Member states and civil society convened at the 57th meeting of the UNAIDS Programme Coordinating Board (PCB) in Brazil this week to discuss urgent decisions about the future of the global HIV response amid deep funding cuts and a shifting global health landscape. They reviewed and approved the Global AIDS Strategy 2026–2031 and assessed the impact on communities from disruptions to services for HIV prevention and treatment. Civil society representatives on the PCB shared comments, and African women leaders and other civil society groups issued statements (and sign-ons) denouncing efforts to sunset UNAIDS by the end of 2026: “Any move to sunset UNAIDS before ending AIDS as a public health threat is premature and unacceptable. No sunsetting until we finish the job. AIDS is not over.”  

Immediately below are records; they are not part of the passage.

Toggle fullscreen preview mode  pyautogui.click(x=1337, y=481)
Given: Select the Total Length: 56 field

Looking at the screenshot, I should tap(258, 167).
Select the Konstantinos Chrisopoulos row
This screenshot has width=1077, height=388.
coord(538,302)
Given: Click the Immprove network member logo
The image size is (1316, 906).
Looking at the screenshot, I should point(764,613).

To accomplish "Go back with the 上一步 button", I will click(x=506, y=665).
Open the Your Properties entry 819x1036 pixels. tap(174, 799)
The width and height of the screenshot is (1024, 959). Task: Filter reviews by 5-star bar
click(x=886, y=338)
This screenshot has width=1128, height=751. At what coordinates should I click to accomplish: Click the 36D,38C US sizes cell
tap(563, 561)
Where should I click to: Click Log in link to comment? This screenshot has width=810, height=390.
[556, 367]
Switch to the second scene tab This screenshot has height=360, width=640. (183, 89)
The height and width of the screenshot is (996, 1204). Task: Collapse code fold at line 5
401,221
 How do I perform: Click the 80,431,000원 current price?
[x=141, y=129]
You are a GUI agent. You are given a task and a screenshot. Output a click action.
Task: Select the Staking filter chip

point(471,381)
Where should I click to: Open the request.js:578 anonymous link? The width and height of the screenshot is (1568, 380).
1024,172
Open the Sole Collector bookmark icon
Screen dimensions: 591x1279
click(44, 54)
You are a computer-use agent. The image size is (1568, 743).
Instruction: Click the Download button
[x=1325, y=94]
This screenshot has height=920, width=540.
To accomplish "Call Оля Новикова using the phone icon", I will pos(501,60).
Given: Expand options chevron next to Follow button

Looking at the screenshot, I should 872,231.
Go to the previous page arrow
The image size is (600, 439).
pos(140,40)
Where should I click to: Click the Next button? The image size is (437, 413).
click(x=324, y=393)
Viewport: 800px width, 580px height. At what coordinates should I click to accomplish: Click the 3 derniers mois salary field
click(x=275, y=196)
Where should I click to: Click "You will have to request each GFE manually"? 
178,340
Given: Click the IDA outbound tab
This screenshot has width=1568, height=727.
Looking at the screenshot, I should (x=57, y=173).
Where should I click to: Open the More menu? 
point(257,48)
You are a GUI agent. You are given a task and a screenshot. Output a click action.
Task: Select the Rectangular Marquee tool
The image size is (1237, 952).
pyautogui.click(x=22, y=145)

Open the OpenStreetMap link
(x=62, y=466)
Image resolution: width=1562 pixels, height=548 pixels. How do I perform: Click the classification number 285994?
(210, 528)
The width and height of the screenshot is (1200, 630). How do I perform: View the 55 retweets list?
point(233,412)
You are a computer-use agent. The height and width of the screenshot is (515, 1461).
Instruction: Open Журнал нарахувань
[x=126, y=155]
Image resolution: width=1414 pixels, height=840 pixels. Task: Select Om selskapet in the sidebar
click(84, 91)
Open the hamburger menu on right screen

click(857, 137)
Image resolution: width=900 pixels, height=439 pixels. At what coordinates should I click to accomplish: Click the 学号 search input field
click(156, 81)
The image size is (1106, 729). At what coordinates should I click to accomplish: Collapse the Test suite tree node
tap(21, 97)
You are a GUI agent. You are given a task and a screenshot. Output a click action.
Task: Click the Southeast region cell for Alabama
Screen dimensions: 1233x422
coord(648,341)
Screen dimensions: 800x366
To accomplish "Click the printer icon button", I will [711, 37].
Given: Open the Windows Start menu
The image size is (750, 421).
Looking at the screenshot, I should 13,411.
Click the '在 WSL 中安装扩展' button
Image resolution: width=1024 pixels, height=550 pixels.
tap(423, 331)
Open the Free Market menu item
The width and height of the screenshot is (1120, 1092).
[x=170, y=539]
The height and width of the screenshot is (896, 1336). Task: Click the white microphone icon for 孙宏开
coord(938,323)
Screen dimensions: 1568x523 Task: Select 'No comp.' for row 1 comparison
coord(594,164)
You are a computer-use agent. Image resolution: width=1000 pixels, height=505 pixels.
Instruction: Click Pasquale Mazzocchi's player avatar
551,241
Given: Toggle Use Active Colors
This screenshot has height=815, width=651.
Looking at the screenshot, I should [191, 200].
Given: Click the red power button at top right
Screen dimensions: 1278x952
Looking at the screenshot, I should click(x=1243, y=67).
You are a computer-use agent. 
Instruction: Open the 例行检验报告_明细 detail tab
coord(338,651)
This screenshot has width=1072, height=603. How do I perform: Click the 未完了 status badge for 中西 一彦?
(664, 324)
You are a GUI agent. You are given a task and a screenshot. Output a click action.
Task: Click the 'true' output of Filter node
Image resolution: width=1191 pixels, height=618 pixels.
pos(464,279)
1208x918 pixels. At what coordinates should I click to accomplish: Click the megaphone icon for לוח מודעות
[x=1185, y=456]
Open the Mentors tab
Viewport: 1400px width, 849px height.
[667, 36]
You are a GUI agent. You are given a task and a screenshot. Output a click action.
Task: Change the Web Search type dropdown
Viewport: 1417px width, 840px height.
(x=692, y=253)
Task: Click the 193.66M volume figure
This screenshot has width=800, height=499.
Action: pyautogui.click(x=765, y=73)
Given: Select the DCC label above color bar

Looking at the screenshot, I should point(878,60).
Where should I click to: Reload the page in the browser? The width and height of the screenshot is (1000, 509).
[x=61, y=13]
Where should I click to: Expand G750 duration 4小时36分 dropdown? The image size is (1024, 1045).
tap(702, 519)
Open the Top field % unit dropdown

The PCB also held a special thematic session on long-acting ARVs for treatment and prevention. See this clip from Yvette Raphael where she included AVAC’s latest blog in her remarks about the current context: “We cannot let cruel international policy allow historic gains to collapse, just as a few highly effective prevention options arrive. That is why rolling out LEN to all countries that need it with speed, scale and equity must be our uncompromised, uncompromising priority. If we do this, we can change the trajectory of the epidemic, but only if we act at the pace that data and science demand.”

IMPLICATIONS: As the world moves toward the June 2026 High-Level Meeting on HIV, and the rollout of the new Global AIDS Strategy, the strong pushback by civil society at the PCB underscores that any reform must preserve UNAIDS’ core mandate and ensure that the global HIV response remains centered on those most affected — especially women, girls, and key populations — rather than being quietly dismantled at a moment of crisis.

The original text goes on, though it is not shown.